• [WHAT YOU SHOULD DO]:
Extend the passage below on fast transform processing for radar, sonar and medical imaging, starting right after its final sentence.
*** Opening of SUPPLIED TEXT ***
Today’s military radar and sonar systems use sophisticated transform processing of radar echoes received to analyze the received pulse and to build a useful image. The amount of data to be handled is vast and it must be handled in real time. Specialized conventional computers are available that are designed to do transform processing. These are around 100 times as fast as the best “general purpose” supercomputers around. It is perfectly possible to pay over a million dollars (US) for a processor like this. The more capable transform processing you can perform, the more effective your radar system. Processors of this kind are currently used in advanced terrestrial radar systems, military aircraft, ships and especially submarines.


Medical imaging
Many Medical Imaging systems (ultrasound, CT, MRI) require almost exactly the same kind of processing as sonar or radar. These could be improved by faster transform processing.
*** Close of SUPPLIED TEXT ***
*** Opening of AVAILABLE DATA ***
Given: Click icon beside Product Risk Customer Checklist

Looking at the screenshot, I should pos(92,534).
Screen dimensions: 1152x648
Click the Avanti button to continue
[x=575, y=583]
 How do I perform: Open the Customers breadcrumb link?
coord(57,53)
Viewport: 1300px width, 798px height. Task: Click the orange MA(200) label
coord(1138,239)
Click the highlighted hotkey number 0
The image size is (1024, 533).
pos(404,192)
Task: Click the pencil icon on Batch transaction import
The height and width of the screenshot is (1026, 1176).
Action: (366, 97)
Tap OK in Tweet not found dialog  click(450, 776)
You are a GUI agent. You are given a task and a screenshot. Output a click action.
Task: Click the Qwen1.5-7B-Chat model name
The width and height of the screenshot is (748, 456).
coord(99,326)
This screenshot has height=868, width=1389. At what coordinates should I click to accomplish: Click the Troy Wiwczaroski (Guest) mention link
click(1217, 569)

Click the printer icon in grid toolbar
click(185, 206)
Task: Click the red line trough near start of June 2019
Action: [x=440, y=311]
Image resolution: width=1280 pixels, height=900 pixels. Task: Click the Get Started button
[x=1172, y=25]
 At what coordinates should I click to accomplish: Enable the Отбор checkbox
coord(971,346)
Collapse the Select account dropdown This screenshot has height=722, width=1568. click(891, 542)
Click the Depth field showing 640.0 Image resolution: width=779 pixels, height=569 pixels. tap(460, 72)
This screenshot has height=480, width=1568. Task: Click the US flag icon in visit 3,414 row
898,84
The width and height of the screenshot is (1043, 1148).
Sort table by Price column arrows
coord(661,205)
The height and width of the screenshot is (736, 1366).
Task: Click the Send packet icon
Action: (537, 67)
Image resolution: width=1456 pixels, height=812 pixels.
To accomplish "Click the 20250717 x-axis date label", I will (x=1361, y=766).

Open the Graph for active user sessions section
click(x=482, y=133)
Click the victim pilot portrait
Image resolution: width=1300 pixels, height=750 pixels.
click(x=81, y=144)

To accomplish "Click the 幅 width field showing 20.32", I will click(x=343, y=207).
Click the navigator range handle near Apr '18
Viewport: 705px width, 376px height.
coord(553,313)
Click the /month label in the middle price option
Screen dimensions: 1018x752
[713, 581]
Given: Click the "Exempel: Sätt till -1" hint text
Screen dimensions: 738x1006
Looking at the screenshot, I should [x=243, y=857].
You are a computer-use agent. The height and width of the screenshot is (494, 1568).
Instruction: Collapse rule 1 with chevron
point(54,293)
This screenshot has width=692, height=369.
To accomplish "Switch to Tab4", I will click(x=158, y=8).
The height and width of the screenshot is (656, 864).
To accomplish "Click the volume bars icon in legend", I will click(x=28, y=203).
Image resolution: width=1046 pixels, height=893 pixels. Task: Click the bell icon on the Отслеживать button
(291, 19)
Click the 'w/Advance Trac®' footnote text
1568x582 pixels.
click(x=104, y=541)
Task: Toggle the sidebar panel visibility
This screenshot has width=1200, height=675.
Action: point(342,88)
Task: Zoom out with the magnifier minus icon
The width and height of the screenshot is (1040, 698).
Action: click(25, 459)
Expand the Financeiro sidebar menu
*** Close of AVAILABLE DATA ***
• [ANSWER TO THIS TASK]:
ADSL and DMT
When people connect to the Internet using “Broadband” from home over existing telephone wire they are usually using a protocol called ADSL . At the transmission level there are two options for implementation but the most popular is a protocol called DMT. DMT is revolutionary because it actually uses an IDFT to build the signal to be transmitted and a DFT to decode it at the receiver. The processing involved requires around twelve million arithmetic operations per second at the transmitter and the same at the receiver. Here the DFT is used for the actual transmission and reception of a real-time signal not just for the theoretical analysis of it. The principles used in DMT could be used at much higher speeds and in many other contexts, but its usefulness is limited by the availability of suitable transform processing hardware.
Spread spectrum communication - CDMA
Traditionally, when we use radio communication each user tries to minimize the frequency space used. The broadcast spectrum is a shared medium and we need to use it efficiently. Gaps (called “guard bands”) are left between frequencies (channels) to minimize interference between them.

Spread-spectrum communication does just the opposite. Many signals are transmitted in the same band at the same time, “over the top” of one another. You send each signal over a wide “spread” of frequencies rather than in a traditional narrow one. There are a large number of advantages in doing this. In the mobile telephone world a major advantage is that it reduces the effects of reflections and hence reduces the incidence of poor reception. In Code Division Multiple Access (CDMA) you send a digital signal. Each bit is sent as a stream of many bits. For example a single “1” bit might be sent as a unique pattern of perhaps 1000 bits, a “0” as a different pattern. Other users of the same frequency band do the same thing but each uses their own unique bit patterns “orthogonal” (uncorrelated) with those of any other user.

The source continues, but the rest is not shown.